>> Begin DATASET

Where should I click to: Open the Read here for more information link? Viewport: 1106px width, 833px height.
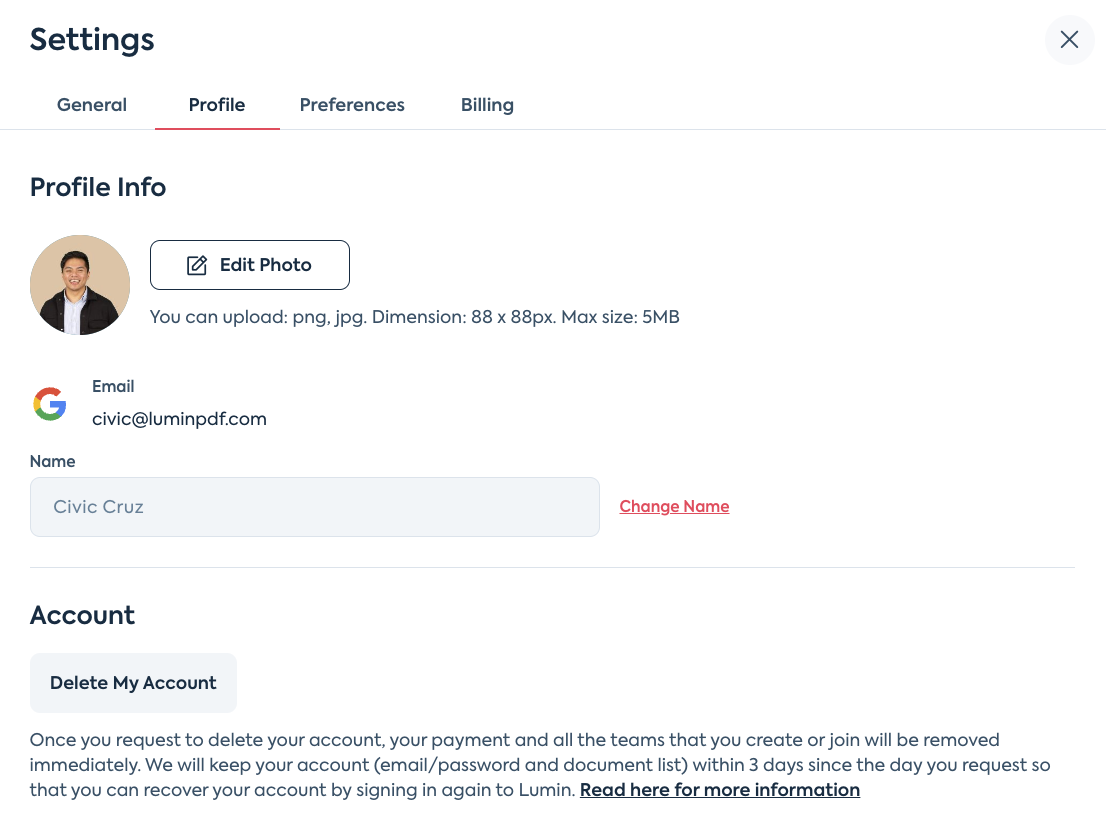(x=719, y=790)
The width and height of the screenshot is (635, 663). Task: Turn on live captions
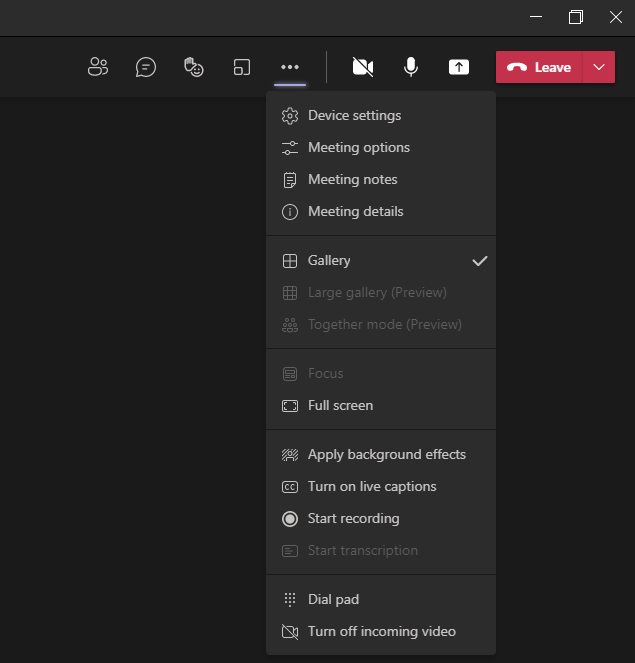click(x=371, y=487)
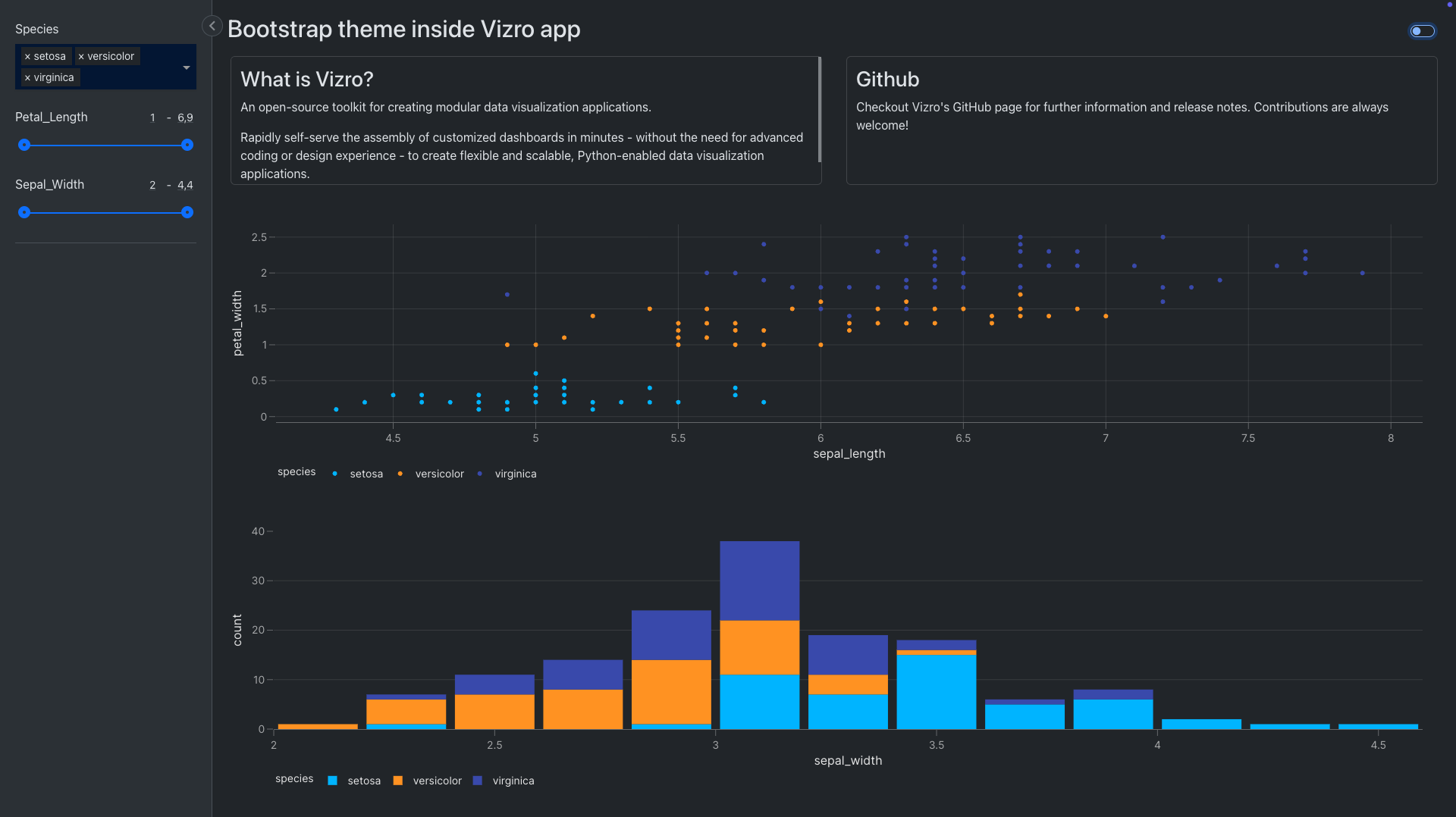Open the Species dropdown arrow
Image resolution: width=1456 pixels, height=817 pixels.
point(186,67)
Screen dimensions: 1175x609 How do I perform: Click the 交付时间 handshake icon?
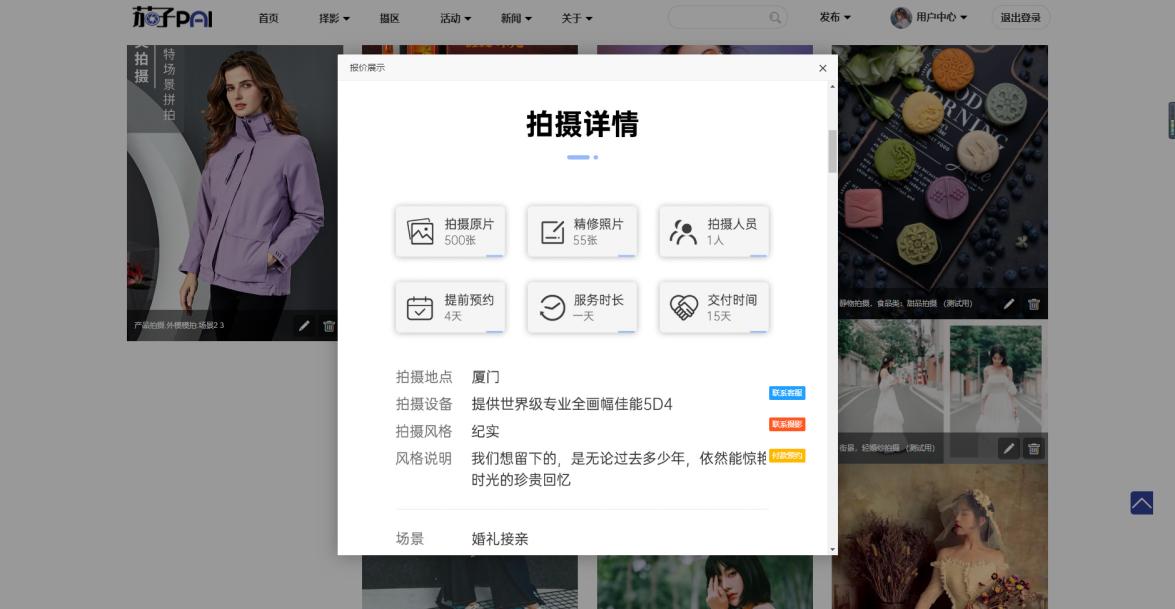[683, 307]
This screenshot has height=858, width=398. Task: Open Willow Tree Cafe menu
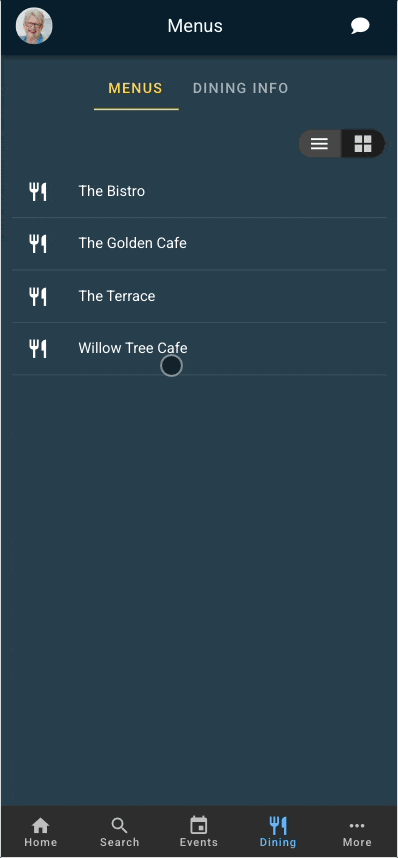(x=199, y=349)
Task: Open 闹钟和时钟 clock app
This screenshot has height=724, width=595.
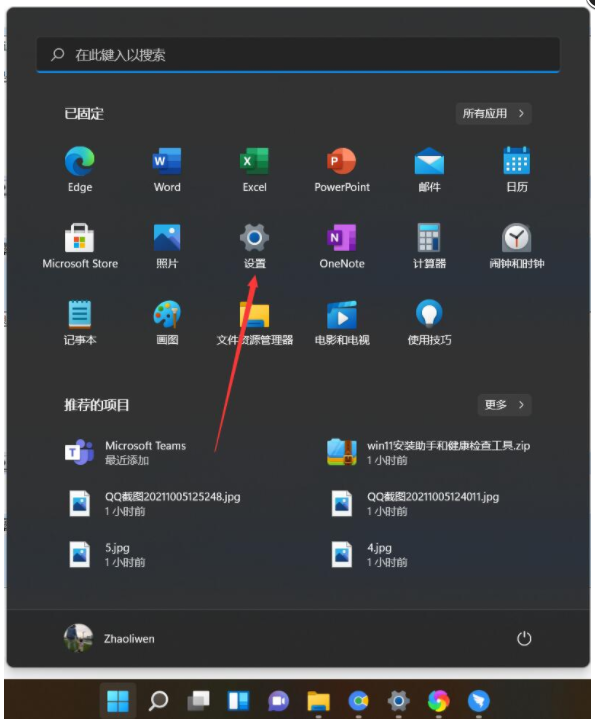Action: pyautogui.click(x=517, y=246)
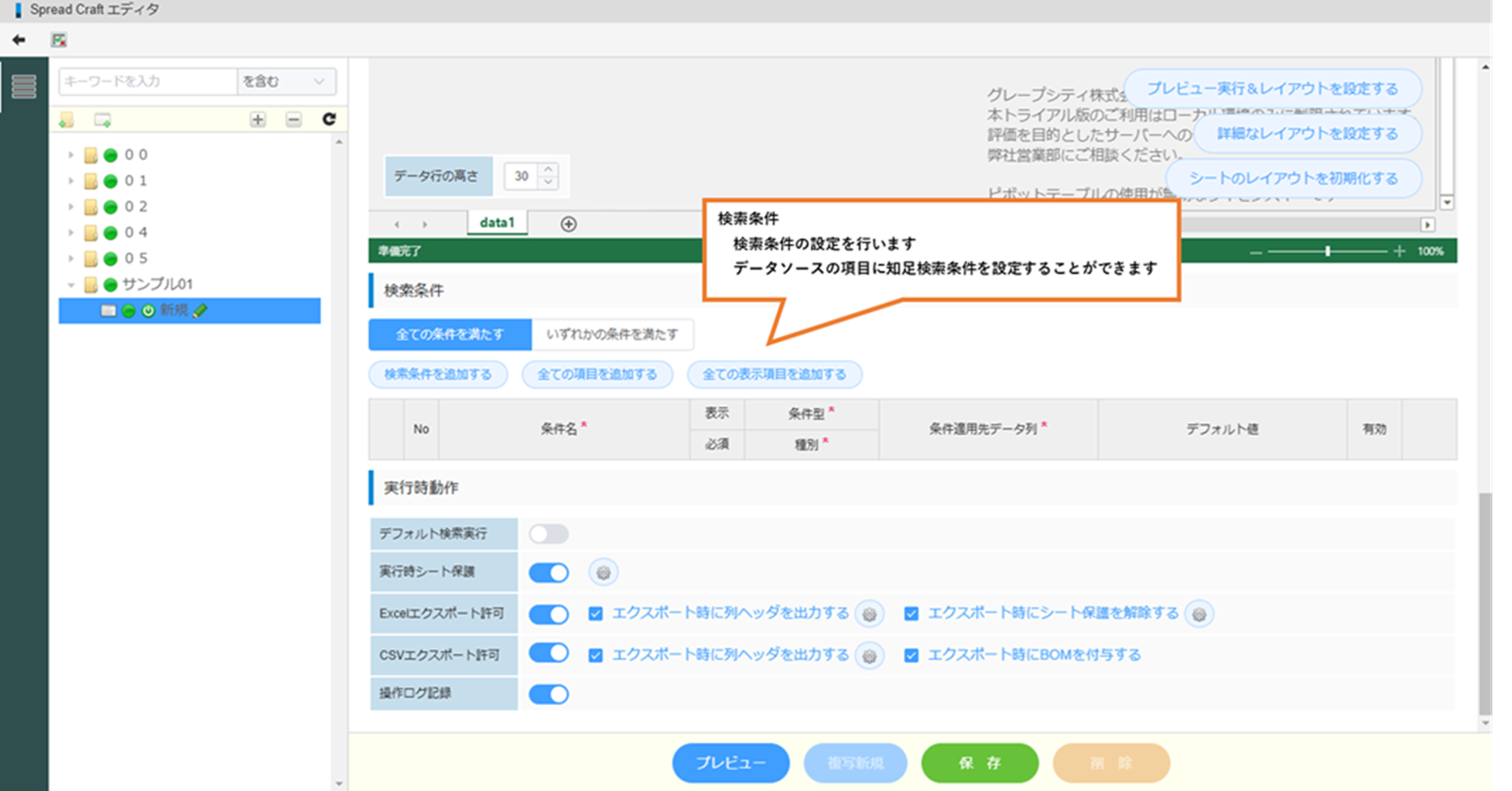Image resolution: width=1512 pixels, height=791 pixels.
Task: Click the 検索条件を追加する button
Action: (x=438, y=374)
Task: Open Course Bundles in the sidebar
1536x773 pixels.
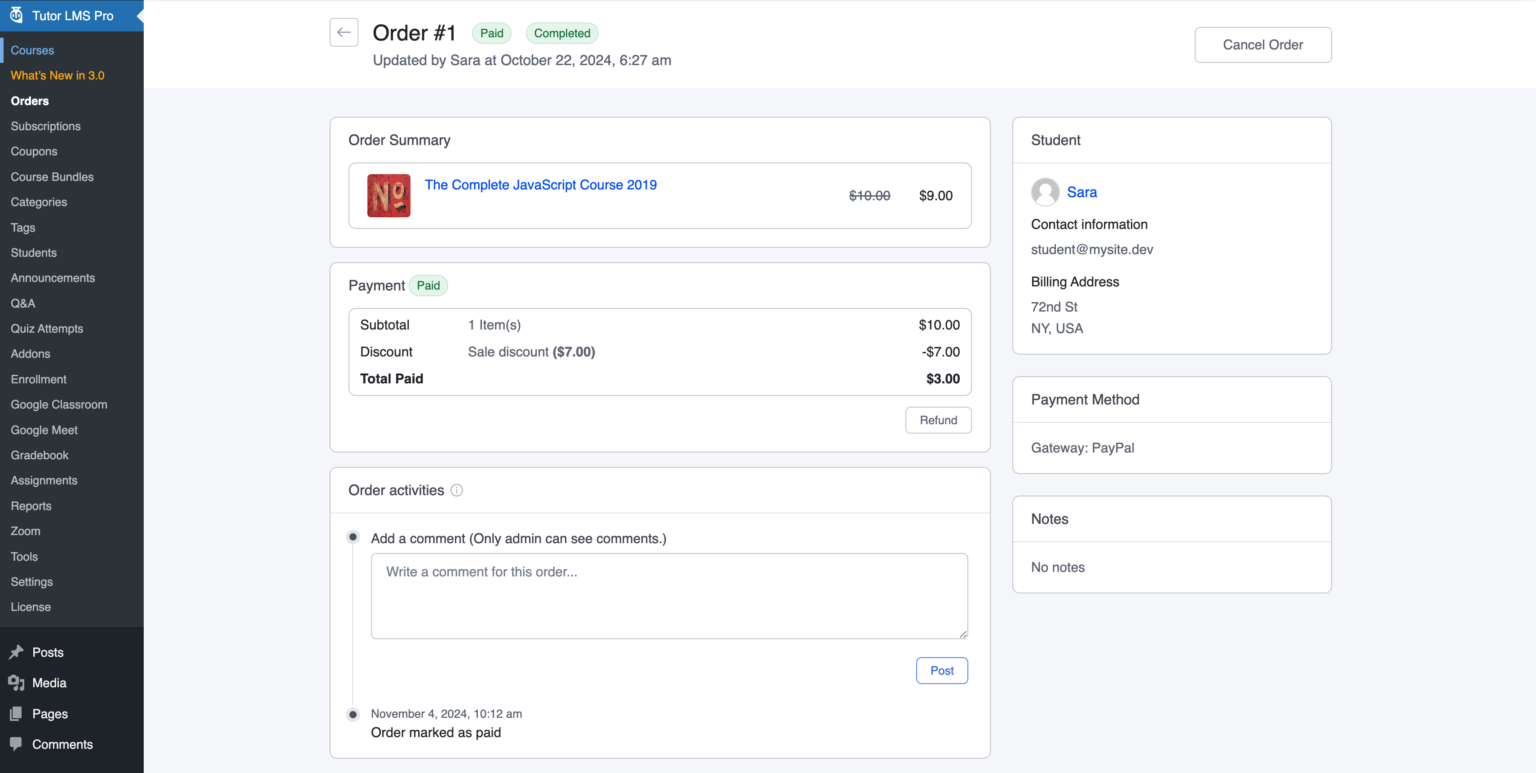Action: [52, 177]
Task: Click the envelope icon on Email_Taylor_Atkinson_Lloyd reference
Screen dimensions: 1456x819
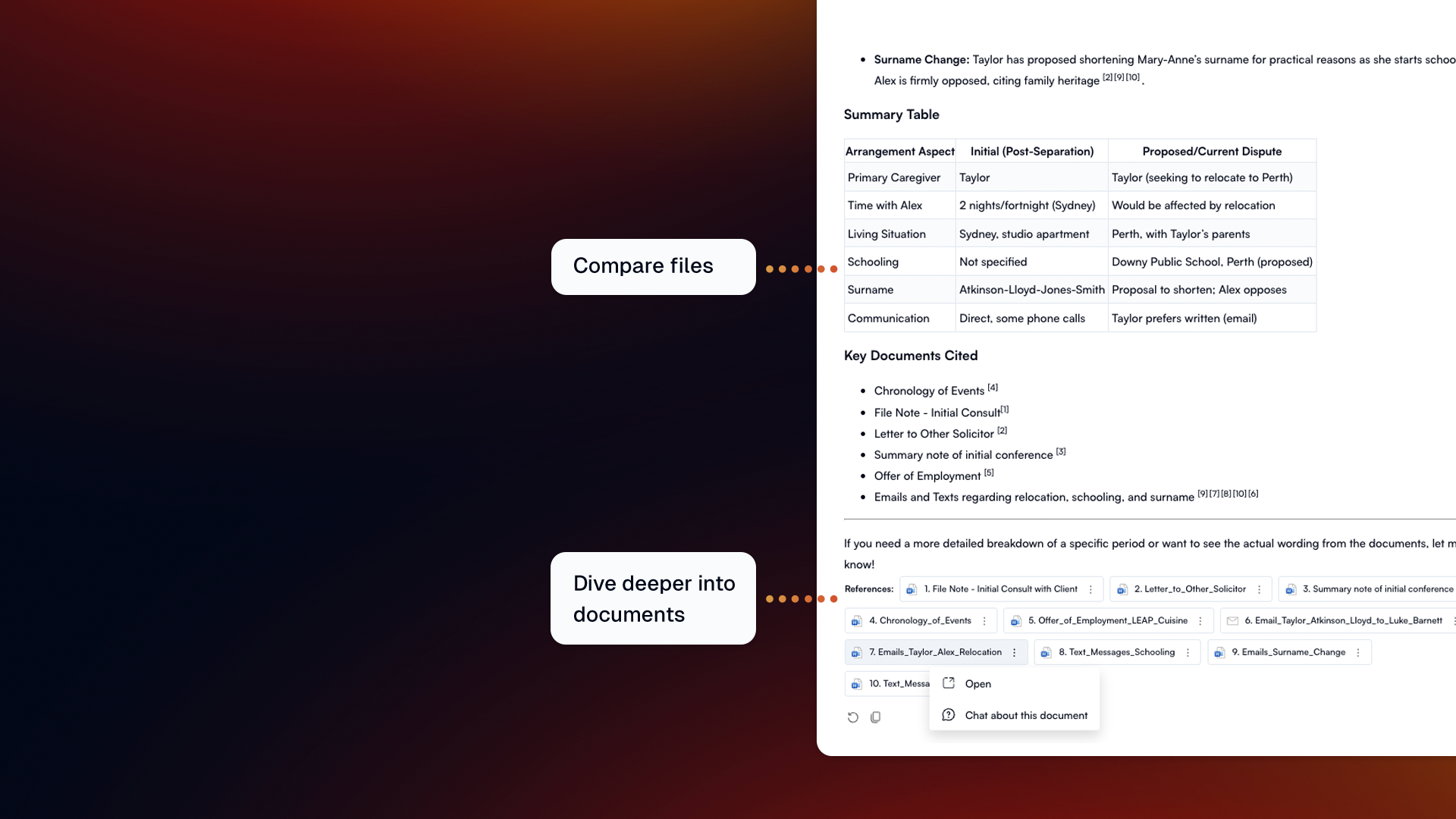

>> End DATASET

--- TASK GOAL ---
Reproduce every entry above word for word, omitting the pictures.

--- REPLY ---
Where should I click to: Open the Read here for more information link? Viewport: 1106px width, 833px height.
(x=719, y=790)
The width and height of the screenshot is (635, 663). Task: Turn on live captions
click(x=371, y=487)
Open the Species dropdown arrow
Image resolution: width=1456 pixels, height=817 pixels.
point(186,67)
Screen dimensions: 1175x609 How do I perform: Click the 交付时间 handshake icon?
[683, 307]
This screenshot has height=858, width=398. Task: Open Willow Tree Cafe menu
(x=199, y=349)
Task: Open 闹钟和时钟 clock app
This screenshot has height=724, width=595.
Action: pyautogui.click(x=517, y=246)
Image resolution: width=1512 pixels, height=791 pixels.
Task: Click the 検索条件を追加する button
Action: (x=438, y=374)
Task: Open Course Bundles in the sidebar
1536x773 pixels.
Action: [52, 177]
Task: Click the envelope icon on Email_Taylor_Atkinson_Lloyd reference
Screen dimensions: 1456x819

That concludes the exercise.